**Reading passage**
So, possibly, honorific names don’t truly honor an individual in the sense of helping people remember their activities. 

Blue Jay. Oak Titmouse. White-breasted Nuthatch. These descriptive names however immediately call to mind something unique to these birds. They reflect, even honor, their behaviors, habitats or appearances.

As a new birder just learning to ID birds in the field, what is easier to remember and associate with the bird in your binoculars: Audubon’s Warbler or Yellow-rumped warbler? Which is easier to keep straight in your developing birding brain: a Red-breasted Nuthatch and a White-breasted Nuthatch or a Lucy’s Warbler and a Virginia’s Warbler?

Is There Honor in that Honorific?

When thinking about honorific names, we must ask ourselves if these historical figures are people we even want to honor. Who were they other than people who studied, depicted and/or categorized birds? If no one remembers the man Bachman, who really cares if there is a Bachman’s Sparrow?

Stored data:
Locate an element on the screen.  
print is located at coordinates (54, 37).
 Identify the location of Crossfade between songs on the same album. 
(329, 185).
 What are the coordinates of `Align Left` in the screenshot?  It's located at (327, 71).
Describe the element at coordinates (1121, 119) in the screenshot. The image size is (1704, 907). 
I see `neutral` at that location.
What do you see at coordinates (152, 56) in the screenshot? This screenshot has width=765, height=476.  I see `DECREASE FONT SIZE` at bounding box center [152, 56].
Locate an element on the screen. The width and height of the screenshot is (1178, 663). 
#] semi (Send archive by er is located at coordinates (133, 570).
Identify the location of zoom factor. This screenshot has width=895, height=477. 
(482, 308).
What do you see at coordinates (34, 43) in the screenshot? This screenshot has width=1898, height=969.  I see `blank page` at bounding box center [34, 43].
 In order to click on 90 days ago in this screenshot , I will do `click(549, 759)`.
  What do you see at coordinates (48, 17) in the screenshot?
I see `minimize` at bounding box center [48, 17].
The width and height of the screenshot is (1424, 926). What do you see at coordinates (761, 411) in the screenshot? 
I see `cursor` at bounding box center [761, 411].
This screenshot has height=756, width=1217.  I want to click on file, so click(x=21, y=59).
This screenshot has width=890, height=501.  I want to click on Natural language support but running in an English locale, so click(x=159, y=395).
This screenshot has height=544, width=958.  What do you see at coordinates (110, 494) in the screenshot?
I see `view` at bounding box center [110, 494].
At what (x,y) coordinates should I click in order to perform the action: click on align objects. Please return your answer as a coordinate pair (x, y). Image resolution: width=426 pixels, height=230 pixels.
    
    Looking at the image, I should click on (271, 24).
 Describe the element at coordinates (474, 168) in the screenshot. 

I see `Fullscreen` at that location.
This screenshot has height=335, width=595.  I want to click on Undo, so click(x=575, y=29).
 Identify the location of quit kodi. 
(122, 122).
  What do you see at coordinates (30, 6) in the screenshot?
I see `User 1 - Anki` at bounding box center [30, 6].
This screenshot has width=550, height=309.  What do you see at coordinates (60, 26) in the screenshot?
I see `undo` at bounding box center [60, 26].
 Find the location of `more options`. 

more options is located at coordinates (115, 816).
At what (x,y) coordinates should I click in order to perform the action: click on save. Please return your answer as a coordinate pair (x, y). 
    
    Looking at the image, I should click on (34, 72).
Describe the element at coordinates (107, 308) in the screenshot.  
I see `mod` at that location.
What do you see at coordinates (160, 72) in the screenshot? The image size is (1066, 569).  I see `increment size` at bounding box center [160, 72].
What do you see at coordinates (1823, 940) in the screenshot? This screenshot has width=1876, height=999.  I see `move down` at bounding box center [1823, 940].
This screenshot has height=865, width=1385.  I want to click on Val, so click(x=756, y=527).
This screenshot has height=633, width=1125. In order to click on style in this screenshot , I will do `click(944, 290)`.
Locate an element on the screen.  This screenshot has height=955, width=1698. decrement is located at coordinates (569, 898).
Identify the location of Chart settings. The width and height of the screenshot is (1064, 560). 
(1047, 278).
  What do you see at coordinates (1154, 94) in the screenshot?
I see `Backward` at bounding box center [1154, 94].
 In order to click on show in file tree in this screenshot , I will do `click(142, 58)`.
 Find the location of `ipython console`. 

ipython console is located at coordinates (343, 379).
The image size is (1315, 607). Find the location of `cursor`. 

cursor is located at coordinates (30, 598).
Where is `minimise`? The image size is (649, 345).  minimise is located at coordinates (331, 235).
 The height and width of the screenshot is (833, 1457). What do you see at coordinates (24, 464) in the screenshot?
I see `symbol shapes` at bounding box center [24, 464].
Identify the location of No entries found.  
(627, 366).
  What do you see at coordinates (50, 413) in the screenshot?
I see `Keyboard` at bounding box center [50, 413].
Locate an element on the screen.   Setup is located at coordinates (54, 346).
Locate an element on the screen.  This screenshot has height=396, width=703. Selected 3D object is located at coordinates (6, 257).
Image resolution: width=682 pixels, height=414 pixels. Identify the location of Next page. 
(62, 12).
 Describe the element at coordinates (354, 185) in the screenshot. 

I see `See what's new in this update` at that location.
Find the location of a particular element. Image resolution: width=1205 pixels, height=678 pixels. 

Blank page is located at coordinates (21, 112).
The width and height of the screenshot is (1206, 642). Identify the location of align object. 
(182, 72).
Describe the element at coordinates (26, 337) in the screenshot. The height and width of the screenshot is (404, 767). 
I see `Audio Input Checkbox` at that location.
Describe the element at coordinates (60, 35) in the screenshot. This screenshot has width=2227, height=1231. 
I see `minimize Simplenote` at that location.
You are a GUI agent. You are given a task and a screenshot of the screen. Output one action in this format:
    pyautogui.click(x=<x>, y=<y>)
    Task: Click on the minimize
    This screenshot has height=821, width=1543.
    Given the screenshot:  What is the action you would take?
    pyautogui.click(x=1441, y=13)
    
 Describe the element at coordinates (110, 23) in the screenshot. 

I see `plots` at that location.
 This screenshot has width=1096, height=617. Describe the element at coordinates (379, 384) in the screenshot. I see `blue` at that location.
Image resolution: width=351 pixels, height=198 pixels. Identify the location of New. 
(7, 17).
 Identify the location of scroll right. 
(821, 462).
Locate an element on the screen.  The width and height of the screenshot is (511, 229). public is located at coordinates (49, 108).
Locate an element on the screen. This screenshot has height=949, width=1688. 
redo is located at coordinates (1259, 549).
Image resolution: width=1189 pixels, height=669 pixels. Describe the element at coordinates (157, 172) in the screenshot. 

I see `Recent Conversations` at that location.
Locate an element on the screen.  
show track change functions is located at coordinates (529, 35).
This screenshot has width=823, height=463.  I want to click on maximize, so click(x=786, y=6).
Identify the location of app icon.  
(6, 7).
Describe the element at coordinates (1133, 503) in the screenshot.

**Work instruction**
Can you write out the passage on bird names again, starting with "So, possibly, honorific" and going on through "in that Honorific?", but substituting "Wren" for "Nuthatch" each time it appears?

**Solution for this task**
So, possibly, honorific names don’t truly honor an individual in the sense of helping people remember their activities. 

Blue Jay. Oak Titmouse. White-breasted Wren. These descriptive names however immediately call to mind something unique to these birds. They reflect, even honor, their behaviors, habitats or appearances.

As a new birder just learning to ID birds in the field, what is easier to remember and associate with the bird in your binoculars: Audubon’s Warbler or Yellow-rumped warbler? Which is easier to keep straight in your developing birding brain: a Red-breasted Wren and a White-breasted Wren or a Lucy’s Warbler and a Virginia’s Warbler?

Is There Honor in that Honorific?